Neural populations show stronger category representations in the DMC task
While single neurons encoded combinations of task-relevant variables in both tasks, we wondered whether population level category representations were also encoded similarly between tasks, since both tasks relied on the same category rules (i.e. category boundary). Specifically, we asked whether the strength and timing of category signals differed between the OIC and DMC tasks by quantifying category selectivity in two ways – (i) a category tuning index (CTI) applied to single neurons (Freedman and Assad, 2006) and (ii) linear decoders to classify motion category at the population level (Swaminathan, Masse and Freedman, 2013; Sarma et al., 2015).
The CTI quantifies category selectivity for each neuron by comparing firing rates between pairs of motion directions within the same category (within category difference or WCD) versus different categories (between category difference or BCD). To measure the strength of category selectivity, we constructed the CTI by taking the difference between BCD and WCD and dividing by their sum. CTI values range from −1 to +1 with 1 indicating “binary-like” responses to categories (large differences in firing rate for directions in different categories) and −1 indicating zero differences between categories (large differences in firing rate for directions within each category). In both tasks, mean CTI values during the shared sample period were shifted towards positive values (indicating categorical tuning) and were significantly greater than values during the fixation-epoch (Figure 3a; OIC: sample CTI = 0.13 versus fixation CTI = 0.01; DMC: sample CTI = 0.19 versus fixation CTI = −3×10−3; paired t-test p<0.005 in both OIC and DMC).
Further, we examined the relationship between the strength of category selectivity in the OIC and DMC tasks. If individual neurons encoded category signals in one task, but not the other, we might find a negative correlation between CTI measures across the population. Instead, we found a positive correlation between CTI values of neurons in both tasks (Figure 3d; r2 = 0.68, p<10−4), indicating that the strength of category selectivity covaries between tasks.

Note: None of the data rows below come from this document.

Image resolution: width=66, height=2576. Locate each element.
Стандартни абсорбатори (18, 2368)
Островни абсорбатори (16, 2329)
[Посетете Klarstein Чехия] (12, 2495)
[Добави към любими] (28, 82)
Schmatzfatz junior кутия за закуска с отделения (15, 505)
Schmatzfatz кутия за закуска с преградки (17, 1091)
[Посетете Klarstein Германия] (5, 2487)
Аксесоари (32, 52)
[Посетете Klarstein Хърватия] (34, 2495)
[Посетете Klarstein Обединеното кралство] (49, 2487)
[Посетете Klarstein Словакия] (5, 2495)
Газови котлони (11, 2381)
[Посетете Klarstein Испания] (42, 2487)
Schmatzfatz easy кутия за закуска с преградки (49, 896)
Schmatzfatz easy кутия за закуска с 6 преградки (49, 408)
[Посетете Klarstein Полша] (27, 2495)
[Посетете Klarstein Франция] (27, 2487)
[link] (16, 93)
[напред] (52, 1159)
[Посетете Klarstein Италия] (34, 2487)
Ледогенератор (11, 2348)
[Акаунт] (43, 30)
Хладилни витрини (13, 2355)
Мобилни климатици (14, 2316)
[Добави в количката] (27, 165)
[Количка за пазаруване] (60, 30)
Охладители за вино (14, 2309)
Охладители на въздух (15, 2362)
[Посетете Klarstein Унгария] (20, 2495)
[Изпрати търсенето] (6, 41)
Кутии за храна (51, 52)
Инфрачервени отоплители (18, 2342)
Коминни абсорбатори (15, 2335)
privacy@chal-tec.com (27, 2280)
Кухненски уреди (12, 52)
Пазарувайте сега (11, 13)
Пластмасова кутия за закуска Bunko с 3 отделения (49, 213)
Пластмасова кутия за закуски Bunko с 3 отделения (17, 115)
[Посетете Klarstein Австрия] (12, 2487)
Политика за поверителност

Next, we compared the time course of category signals for all direction selective neurons in both tasks by calculating CTI in 200-ms windows stepped every 10 ms during fixation and shared sample periods. We found that mean CTI values were significantly greater in the DMC than OIC task during the late sample period, indicating stronger category representations in the DMC task (Figure 3b). Further, category selectivity was maintained through the delay period in the DMC task (Figure 3b – right panel). We also compared the time course of category signals when firing rates were aligned to response onset instead of sample onset, aligning neural responses to saccade onset in the OIC task and touch bar release in the DMC task (Figure 3c). We found that mean CTI values were greater in the DMC than OIC task even in the motor response-aligned condition. Interestingly, the time course of the response-aligned CTI monotonically increased to reach its maximum value just before movement onset in both OIC and DMC tasks, indicating that categorical tuning peaks immediately prior to the motor response, independent of the motor modality used to report the decision (eye versus hand).
We also used a population-level decoding approach to confirm our findings from the single-neuron CTI measure. We quantified the amount of category information in the LIP population using linear support vector machine (SVM) (Cortes and Vapnik, 1995) classifiers trained to decode whether population responses were elicited by stimuli from category one or category two. This analysis revealed strong and similar category decoding in both tasks (Figure S1, category decoder: DMC 99.4%, OIC 97.8%, bootstrap, p<0.001 compared to chance). However, this category decoder measured category selectivity without controlling for motion direction selectivity, an inherent property of LIP neurons, thus potentially overestimating the amount of explicit category information in the population. To reduce the influence of direction tuning on our measure of category selectivity, a different linear classifier was trained and tested on subsets of motion direction pairs with equivalent angular distances in each category. This direction-independent category decoder revealed higher category information in the DMC task as both the mean and time course of decoding accuracy were significantly greater in the DMC task (Figure 3e, 3f, category decoder: DMC 95.9%, OIC 85.5%, bootstrap, p<0.001 compared to chance). In sum, both the single-neuron CTI measure and the population-level decoders reveal that category selectivity is higher in the DMC task.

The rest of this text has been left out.